#### Short problem
Write out the items as a numbered list, from the first line through the line containing "HTML 5 is located at coordinates (193, 120).", and skip any blank lines.

• • • • •

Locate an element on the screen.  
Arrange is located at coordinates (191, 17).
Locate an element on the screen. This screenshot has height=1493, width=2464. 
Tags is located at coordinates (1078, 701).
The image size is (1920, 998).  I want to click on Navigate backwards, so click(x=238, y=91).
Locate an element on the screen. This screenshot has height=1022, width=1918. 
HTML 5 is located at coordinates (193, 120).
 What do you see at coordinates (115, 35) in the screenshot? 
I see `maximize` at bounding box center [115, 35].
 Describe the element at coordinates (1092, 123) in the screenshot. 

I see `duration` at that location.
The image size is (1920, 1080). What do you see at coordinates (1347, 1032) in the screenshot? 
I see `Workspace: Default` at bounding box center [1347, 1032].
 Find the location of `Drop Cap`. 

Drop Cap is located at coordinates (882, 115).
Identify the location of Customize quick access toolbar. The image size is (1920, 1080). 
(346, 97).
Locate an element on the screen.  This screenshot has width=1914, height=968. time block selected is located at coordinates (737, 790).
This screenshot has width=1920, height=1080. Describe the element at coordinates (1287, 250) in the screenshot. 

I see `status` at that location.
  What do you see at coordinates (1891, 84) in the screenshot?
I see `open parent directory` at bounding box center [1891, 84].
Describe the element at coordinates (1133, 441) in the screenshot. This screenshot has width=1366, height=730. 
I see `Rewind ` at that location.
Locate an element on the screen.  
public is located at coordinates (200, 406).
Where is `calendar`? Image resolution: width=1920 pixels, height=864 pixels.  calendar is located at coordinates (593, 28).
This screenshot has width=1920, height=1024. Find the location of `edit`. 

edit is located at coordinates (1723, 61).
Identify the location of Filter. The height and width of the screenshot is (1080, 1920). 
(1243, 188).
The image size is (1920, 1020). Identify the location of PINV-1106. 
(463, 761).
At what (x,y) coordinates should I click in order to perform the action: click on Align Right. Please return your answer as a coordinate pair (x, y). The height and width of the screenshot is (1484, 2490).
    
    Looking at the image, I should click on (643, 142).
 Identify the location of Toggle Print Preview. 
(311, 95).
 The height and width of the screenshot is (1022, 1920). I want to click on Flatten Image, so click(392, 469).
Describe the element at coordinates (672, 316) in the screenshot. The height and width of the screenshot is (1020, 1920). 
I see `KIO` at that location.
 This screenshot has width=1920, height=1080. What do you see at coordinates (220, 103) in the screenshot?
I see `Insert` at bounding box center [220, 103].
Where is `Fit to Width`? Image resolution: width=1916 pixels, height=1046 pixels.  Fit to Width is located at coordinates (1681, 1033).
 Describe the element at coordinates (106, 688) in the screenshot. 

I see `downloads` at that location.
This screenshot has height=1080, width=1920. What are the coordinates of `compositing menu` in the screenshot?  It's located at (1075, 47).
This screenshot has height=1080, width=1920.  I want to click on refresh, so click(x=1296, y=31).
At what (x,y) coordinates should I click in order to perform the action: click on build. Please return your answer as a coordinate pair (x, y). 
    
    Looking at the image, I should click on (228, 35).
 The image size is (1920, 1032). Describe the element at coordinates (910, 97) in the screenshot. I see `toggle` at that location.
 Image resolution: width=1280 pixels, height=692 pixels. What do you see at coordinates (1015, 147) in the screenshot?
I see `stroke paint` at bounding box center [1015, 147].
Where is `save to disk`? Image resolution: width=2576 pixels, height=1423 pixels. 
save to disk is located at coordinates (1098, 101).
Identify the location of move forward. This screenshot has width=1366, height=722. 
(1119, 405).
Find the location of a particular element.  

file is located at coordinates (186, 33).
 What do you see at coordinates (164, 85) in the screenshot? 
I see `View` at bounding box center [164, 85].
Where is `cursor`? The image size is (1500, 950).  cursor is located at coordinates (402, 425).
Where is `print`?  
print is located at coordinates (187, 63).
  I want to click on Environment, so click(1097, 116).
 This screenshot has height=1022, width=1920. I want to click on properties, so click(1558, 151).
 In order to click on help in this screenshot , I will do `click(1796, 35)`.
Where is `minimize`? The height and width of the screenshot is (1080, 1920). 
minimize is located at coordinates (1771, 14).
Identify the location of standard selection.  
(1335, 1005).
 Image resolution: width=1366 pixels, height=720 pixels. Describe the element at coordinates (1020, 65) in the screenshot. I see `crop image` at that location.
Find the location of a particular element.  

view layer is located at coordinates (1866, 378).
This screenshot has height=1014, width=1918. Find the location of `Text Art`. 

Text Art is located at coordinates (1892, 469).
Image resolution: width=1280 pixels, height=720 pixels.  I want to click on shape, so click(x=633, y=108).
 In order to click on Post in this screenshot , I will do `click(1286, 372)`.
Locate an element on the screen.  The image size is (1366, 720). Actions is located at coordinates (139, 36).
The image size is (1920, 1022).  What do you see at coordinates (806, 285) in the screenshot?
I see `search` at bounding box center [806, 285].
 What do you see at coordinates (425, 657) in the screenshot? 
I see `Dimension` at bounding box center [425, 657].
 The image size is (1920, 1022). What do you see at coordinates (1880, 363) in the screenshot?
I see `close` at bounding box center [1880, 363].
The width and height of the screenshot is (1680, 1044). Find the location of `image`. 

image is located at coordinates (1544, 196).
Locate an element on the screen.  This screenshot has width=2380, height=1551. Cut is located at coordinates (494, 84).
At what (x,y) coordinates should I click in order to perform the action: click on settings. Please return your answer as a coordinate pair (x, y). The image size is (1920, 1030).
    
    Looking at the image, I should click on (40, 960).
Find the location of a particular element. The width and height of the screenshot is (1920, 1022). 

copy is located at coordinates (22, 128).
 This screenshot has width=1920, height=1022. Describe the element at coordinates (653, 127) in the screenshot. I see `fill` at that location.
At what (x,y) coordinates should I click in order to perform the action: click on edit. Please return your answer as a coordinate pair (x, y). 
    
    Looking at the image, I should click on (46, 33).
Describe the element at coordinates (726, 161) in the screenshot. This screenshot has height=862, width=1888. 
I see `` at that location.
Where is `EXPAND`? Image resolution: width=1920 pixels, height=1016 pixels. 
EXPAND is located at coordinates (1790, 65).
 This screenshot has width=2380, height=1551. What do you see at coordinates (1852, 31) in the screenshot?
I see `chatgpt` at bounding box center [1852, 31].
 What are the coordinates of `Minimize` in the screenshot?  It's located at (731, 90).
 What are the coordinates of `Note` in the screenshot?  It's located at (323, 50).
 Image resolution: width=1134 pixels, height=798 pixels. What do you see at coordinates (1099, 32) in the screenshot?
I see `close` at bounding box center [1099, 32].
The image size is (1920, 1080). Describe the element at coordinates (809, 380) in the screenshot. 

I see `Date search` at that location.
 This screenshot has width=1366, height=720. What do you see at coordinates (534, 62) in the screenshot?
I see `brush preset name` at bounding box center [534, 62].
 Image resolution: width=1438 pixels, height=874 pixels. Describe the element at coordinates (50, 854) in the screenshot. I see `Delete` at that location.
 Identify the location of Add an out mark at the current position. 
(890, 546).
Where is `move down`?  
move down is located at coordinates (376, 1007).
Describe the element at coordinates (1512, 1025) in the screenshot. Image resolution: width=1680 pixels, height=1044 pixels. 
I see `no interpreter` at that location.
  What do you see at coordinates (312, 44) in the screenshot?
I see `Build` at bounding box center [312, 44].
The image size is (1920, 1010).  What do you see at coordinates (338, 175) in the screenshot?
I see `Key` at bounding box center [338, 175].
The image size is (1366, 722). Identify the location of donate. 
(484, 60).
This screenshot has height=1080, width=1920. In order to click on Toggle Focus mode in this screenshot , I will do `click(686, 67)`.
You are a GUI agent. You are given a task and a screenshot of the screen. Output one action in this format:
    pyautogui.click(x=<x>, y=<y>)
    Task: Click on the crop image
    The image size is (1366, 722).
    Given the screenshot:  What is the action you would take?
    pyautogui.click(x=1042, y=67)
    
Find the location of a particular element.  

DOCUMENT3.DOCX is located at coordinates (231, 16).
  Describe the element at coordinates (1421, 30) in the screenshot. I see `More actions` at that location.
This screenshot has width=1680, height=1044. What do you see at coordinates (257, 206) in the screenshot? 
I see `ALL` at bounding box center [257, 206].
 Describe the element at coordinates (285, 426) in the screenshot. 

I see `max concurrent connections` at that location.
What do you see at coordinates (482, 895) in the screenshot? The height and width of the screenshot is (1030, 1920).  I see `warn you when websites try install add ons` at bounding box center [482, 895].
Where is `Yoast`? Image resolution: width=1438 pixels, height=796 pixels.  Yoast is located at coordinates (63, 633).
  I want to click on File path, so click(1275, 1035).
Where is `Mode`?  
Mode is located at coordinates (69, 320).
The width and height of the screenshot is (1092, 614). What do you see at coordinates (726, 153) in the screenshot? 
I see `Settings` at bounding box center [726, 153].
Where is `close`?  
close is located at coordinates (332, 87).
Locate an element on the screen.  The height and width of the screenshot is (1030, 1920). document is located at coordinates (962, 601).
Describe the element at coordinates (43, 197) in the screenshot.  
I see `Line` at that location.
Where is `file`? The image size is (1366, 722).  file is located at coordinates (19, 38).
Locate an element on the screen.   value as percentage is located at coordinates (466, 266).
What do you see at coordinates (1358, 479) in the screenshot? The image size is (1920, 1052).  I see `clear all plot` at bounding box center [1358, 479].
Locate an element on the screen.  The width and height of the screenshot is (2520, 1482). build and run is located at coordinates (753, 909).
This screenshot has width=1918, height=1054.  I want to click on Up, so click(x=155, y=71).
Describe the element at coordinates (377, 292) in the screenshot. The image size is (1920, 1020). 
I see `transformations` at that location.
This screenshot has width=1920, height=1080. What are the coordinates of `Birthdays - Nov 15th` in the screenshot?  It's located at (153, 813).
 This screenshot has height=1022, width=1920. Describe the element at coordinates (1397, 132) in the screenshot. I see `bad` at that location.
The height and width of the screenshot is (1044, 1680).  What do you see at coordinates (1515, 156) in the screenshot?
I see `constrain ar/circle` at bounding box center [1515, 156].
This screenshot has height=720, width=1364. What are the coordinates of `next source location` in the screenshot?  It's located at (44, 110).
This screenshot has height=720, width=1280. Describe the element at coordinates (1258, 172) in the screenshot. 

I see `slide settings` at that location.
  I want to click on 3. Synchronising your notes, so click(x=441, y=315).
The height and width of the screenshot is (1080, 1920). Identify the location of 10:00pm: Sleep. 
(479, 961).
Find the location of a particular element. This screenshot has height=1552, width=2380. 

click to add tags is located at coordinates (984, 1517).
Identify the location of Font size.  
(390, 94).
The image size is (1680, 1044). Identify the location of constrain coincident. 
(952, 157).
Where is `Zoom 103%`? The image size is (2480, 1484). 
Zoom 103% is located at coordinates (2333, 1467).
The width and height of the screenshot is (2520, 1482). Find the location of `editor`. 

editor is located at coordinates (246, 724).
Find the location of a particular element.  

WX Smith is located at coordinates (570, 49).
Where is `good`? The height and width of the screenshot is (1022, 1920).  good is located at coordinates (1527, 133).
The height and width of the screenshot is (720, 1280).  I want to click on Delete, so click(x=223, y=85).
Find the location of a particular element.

• • • • •

#### Written solution
1. Locate an element on the screen.  
2. Arrange is located at coordinates (191, 17).
3. Locate an element on the screen. This screenshot has height=1493, width=2464. 
4. Tags is located at coordinates (1078, 701).
5. The image size is (1920, 998).  I want to click on Navigate backwards, so click(x=238, y=91).
6. Locate an element on the screen. This screenshot has height=1022, width=1918. 
7. HTML 5 is located at coordinates (193, 120).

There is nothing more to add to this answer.